There was a baseball game played between the Miami Marlins and the New York Mets last night at Citi Field, but I can assure you the sold-out crowd didn’t show up to watch two mediocre teams play the second-to-last game of the season.
The fans showed up to bid adieu to their captain, because for so many fans, for so many years, David Wright was the Mets. The lone bright spot during losing seasons, the catalyst behind thrilling playoff runs, and an amazing teammate and ambassador for the game of baseball.
Health robbed the greatest position player in franchise history of a chance for immortality in Cooperstown, but Mets fans made it clear Saturday night that they’ll never forget Wright’s immense contributions to the franchise. And honestly, how could they? Will we ever get tired of watching that catch? Or the World Series home run? Because if we do, there’s an entire career’s worth of legendary, legacy-defining moments that Wright left us with. If that’s not enough, he’ll even walk away as the franchise leader in hits, doubles, RBI and extra-base hits.

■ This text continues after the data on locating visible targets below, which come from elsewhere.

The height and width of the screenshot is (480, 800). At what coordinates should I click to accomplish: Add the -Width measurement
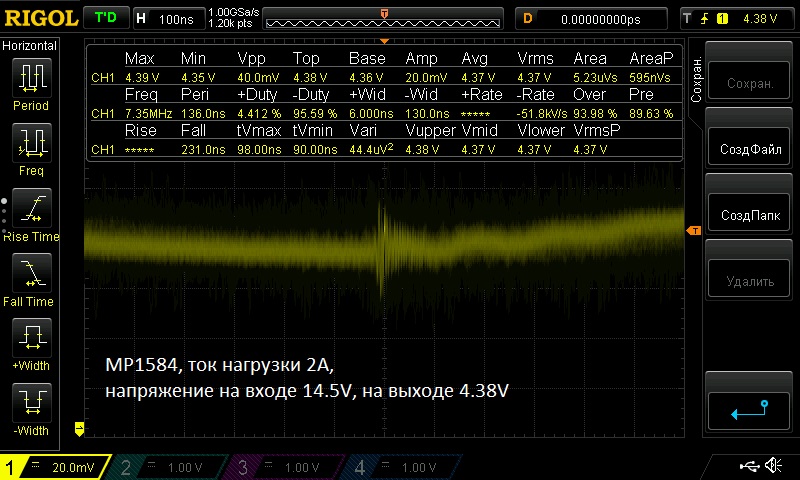click(x=31, y=407)
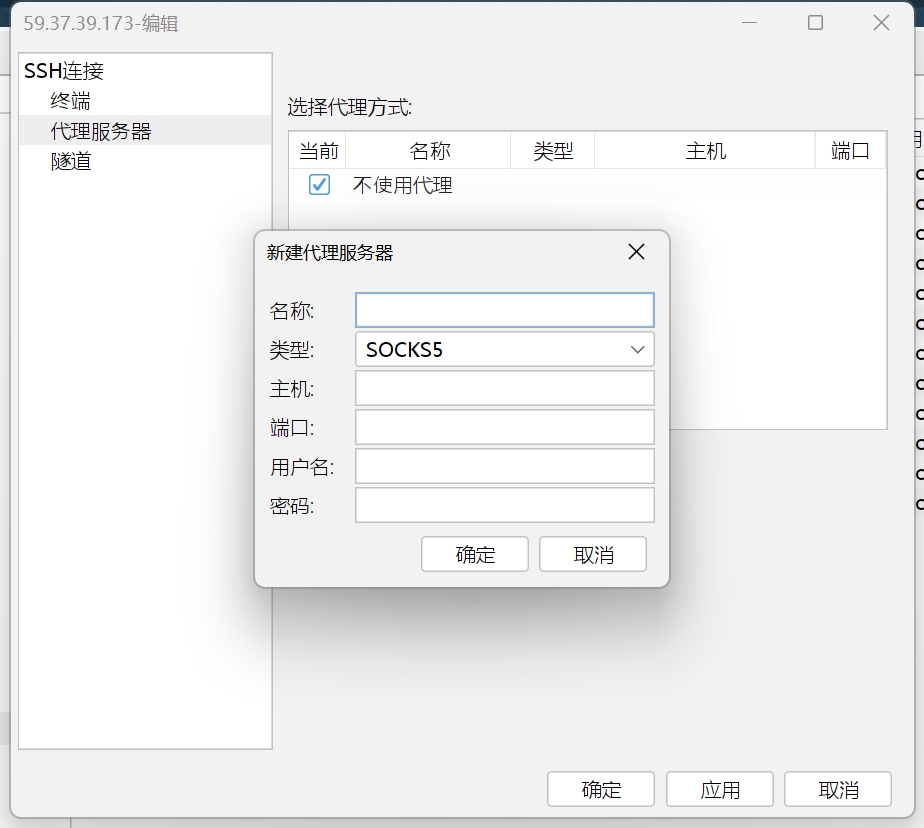924x828 pixels.
Task: Open the 类型 proxy type dropdown
Action: coord(637,349)
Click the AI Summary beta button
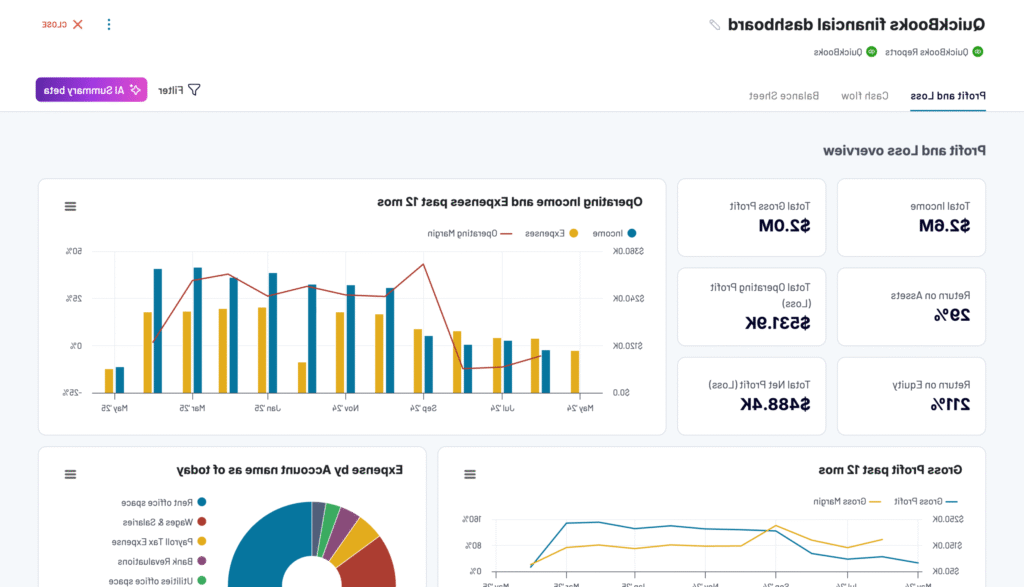 coord(91,90)
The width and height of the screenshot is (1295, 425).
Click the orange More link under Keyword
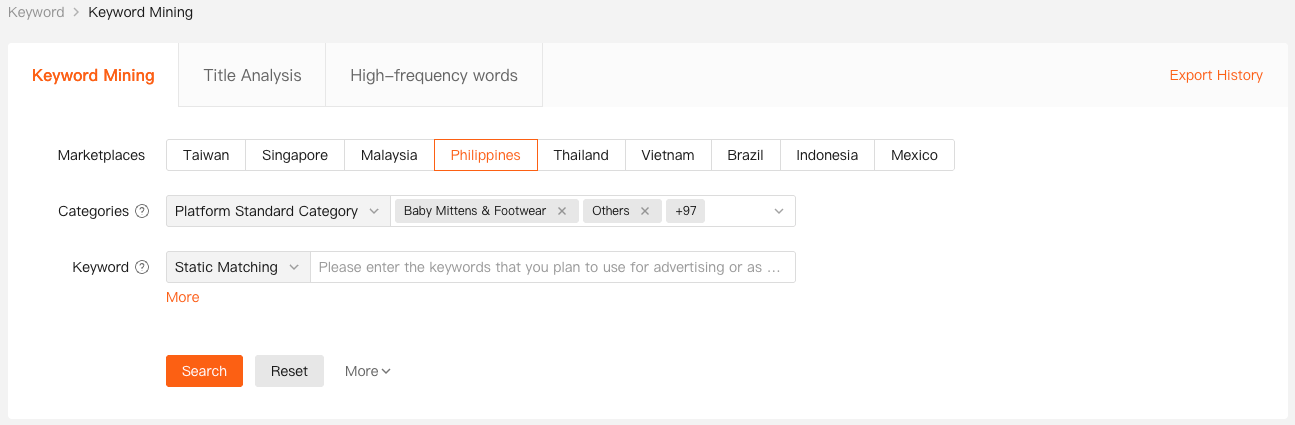(x=183, y=297)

Good baseball players (and all professional athletes in general), whether they like it or not, become role models for the next generation of the game. They’re thrust into a role of leadership at a young age solely because of their athletic abilities, an unfair proposition no matter which way you slice it. Some take the responsibility seriously, some don’t and some even use their platform to do some absolutely incredible things. David Wright took that responsibility seriously and used his platform to inspire real change in the community, yet somehow that still doesn’t even begin to describe the type of human being he is.
His body betrayed him time and time again, as did ownership and the front office, but Wright’s ninth baseball life allowed him to go out on his terms. The Mets only found him two plate appearances in his last ever game — he went 0-for-1 with a walk — but David looked as happy as he ever has after he was lifted from the game. We all would’ve liked to see him play semi-regularly in September, or even for a couple of more innings on Saturday, but Wright seemed genuinely elated with how his career ended. How many athletes can say that?
Saying goodbye to some of the best things in our life is, unfortunately, a part of the human experience. We get to know people and become familiar with them, only for them to leave us in one capacity or another. The end of David Wright’s baseball career is the end of many of our childhoods. Waving him into the sunset hasn’t been easy for us because he’s all we’ve ever known as Mets fans. The impact he’s had on many of our lives transcends his baseball ability. When David walked into the Citi Field dugout for the final time, it hit us all. What is our Mets fandom without him?